**文档片段**:

↓↓↓

/*
translation:
有n個寶石,寶石爲圓形。給出現在有根金屬棒,靠近寶石距離m之內就會吸附上去。現在給出每顆寶石的信息,求用這個棒子一次
能釣出最多多少個寶石?
solution:
極限情況
每個寶石可以看成兩個圓(本來的圓+半徑加上m的圓)。對這些圓形一一枚舉,即可求出各自的公切線(即金屬棒)。然後
求出此時能吸附多少寶石。逐一更新即可。
note:
# 爲何最後計算吸附多少寶石時用lamda表達式就能過,自己寫的函數就過不了?QAQ
*/
#include <iostream>
#include <cstdio>
#include <vector>
#include <cmath>
#include <algorithm>
using namespace std;
const int maxn = 100 + 5;
const double PI = acos(-1);
struct Point
{
double x, y;
Point(){}
Point(double x_, double y_):x(x_),y(y_){}
};
typedef Point Vector;
int n;
struct Circle:public Point
{
Point c;
double r, m;
Circle(){}
Circle(Point c, double r, double m):c(c.x, c.y),r(r),m(m){}
Point getPoint(double a) {
return Point(c.x + cos(a) * r, c.y + sin(a) * r);
}
};
vector<Circle> p;
Vector operator + (Vector a, Vector b) { return Vector(a.x + b.x, a.y + b.y); }
Vector operator - (Point a, Point b) { return Point(a.x - b.x, a.y - b.y); }
Vector operator * (Vector a, double p) { return Vector(a.x * p, a.y * p); }
Vector operator / (Vector a, double p) { return Vector(a.x / p, a.y / p); }
bool operator < (const Point& a, const Point& b)

↑↑↑

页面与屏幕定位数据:
↓↓↓

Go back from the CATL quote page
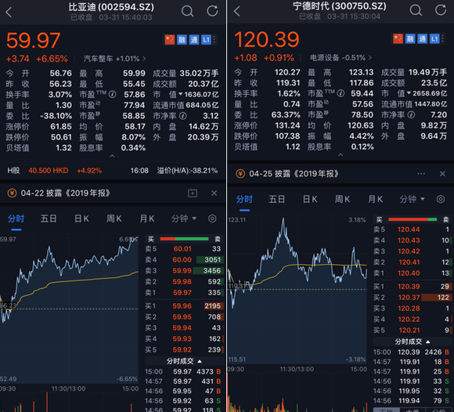Screen dimensions: 454x412 pos(237,11)
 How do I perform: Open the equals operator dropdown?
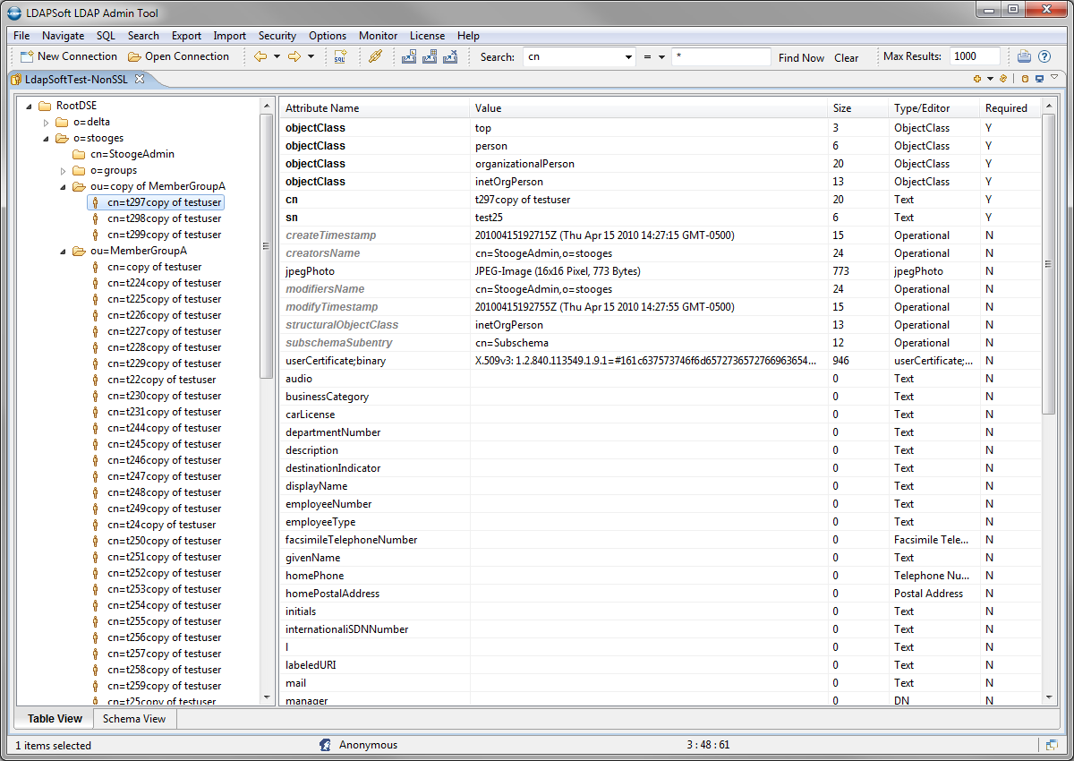click(x=661, y=57)
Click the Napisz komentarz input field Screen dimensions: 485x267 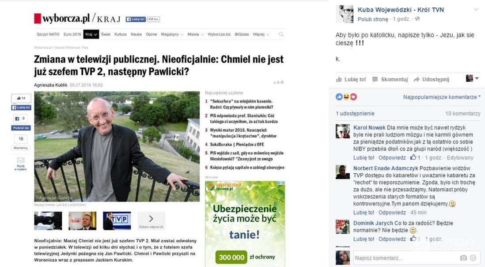(x=406, y=258)
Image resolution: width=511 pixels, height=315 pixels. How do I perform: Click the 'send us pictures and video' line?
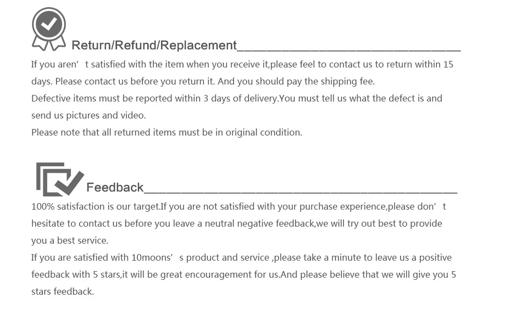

↑↑↑

**任务要求 1**: 列出文档片段中宝石问题代码通过 #include 引入的全部头文件。
**任务要求 2**: 请从文档片段中宝石问题代码的最后一行接着往下续写这段程序。

**任务答案 1**: <iostream>、<cstdio>、<vector>、<cmath>、<algorithm>

**任务答案 2**:
{
return a.x < b.x || (a.x == b.x && a.y < b.y);
}
const double eps = 1e-12;
int dcmp(double x)
{
if(fabs(x) < eps) return 0;
else return x < 0 ? -1 : 1;
}
bool operator == (const Point& a, const Point& b)
{
return dcmp(a.x - b.x) == 0 && dcmp(a.y - b.y) == 0;
}
double dot(Vector a, Vector b) { return a.x * b.x + a.y * b.y; }
double length(Vector a) { return sqrt(dot(a, a)); }
double angle(Vector a, Vector b) { return acos(dot(a, b) / length(a) / length(b)); }
double angle(Vector v) { return atan2(v.y, v.x); }
double cross(Vector a, Vector b) { return a.x * b.y - b.x * a.y; }
double dist(Point p1,Point p2) { return sqrt((p1.x-p2.x)*(p1.x-p2.x)+(p1.y-p2.y)*(p1.y-p2.y)); }
double distToLine(Point p, Point a, Point b) {
Vector v1 = b - a, v2 = p - a;
return fabs(cross(v1, v2)) / length(v1);
}
int getTangents(Circle A, Circle B, vector<Point>& a, vector<Point>& b)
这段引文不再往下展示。